La estructura del Estado español era muy deficiente, con un sistema fiscal débil e injusto que impedía contar con servicios públicos eficientes, sin una adecuada atención sanitaria ni con una red de escuelas públicas, por lo que no había ningún tipo de redistribución de la renta a favor de las clases más desfavorecidas, la mayoría de la población.
La Segunda República supuso un choque entre la inercia de las posiciones tradicionales y las propuestas de cambio. La mentalidad tradicional era defendida por la oligarquía terrateniente, los monárquicos, la Iglesia Católica y un sector importante del Ejército. Se trataba de una mezcla de paternalismo y prepotencia, además de desconfianza ante las nuevas ideas. La ideología era contraria a las reformas que afectasen a la propiedad, a la relación entre la Iglesia y el Estado, así como a la organización territorial del Estado. La tendencia de estos sectores era hacia el autoritarismo. Las propuestas de cambio eran siempre vistas como sinónimos de subversión o desorden.
Los pequeños propietarios y las clases medias rurales compartían la mentalidad tradicional. Este grupo representaba un porcentaje importante de la población española, especialmente en el centro y norte peninsulares, y era parte fundamental de la base electoral de los partidos políticos de derechas o centro-derecha.
Las propuestas de cambio procedían, con claras diferencias internas en relación con las reformas a emprender, de las clases medias urbanas progresistas republicanas, de los intelectuales y artistas, y del proletariado industrial y agrícola vinculado al socialismo y al anarquismo. También estaría en este grupo el nacionalismo de izquierdas catalán.
La Constitución de 1931 y la política reformista del primer Bienio y del Frente Popular fueron el reflejo de esta mentalidad de cambio: derechos individuales y colectivos, derechos de la mujer, laicismo, consideración de la propiedad como algo social y supeditado a los intereses comunes, autonomías, estado del bienestar, educación pública, política cultural, reformas agraria y militar.

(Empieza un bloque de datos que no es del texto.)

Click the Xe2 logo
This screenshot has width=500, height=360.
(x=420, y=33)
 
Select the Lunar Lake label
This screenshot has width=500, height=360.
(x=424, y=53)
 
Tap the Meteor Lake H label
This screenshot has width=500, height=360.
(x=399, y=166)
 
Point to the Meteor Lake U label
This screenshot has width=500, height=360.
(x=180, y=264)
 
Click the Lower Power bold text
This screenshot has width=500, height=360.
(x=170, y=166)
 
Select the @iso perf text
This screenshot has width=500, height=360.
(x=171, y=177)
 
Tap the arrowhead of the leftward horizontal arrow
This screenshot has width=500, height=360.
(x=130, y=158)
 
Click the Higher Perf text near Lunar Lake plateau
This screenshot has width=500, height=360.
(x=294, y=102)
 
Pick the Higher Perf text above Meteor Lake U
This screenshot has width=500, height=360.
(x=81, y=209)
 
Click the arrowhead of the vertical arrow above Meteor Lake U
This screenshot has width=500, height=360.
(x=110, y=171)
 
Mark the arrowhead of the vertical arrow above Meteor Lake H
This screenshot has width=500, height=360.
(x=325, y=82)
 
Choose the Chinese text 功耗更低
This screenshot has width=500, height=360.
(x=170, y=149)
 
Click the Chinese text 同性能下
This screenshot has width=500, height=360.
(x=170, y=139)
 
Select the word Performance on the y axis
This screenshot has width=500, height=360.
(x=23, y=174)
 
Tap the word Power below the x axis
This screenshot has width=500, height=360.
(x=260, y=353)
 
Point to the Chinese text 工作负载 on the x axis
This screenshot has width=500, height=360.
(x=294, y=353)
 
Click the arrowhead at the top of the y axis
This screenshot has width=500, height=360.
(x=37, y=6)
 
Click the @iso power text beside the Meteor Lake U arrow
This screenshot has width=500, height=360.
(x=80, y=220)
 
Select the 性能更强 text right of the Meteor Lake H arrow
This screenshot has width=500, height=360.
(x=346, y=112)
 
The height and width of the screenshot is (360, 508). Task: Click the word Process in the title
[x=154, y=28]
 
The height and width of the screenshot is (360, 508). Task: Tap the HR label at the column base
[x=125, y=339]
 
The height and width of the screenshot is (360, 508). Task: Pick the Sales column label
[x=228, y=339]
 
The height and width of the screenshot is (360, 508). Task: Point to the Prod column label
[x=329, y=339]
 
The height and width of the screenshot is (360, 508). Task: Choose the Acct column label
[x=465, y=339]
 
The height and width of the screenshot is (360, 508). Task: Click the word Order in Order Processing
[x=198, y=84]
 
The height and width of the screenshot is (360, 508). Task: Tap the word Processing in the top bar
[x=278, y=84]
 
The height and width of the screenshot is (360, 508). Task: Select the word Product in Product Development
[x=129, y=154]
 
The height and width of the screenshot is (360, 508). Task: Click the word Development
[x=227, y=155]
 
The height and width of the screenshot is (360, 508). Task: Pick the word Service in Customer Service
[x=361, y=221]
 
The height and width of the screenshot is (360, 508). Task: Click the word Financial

A pesar de los intentos por establecer un cauce de convivencia democrática, el choque de mentalidades fue profundo. La República generó inmensas expectativas entre los sectores más desfavorecidos, pero el primigenio espíritu se desvaneció muy pronto por las dificultades y resistencias encontradas, así como por el apremio de los más desfavorecidos, favoreciendo el radicalismo de una parte de la izquierda. Por su parte, la República desarrolló en los grupos oligárquicos y en las derechas un terror y odio profundo desde el primer momento, que optaron por la salida conspirativa y autoritaria.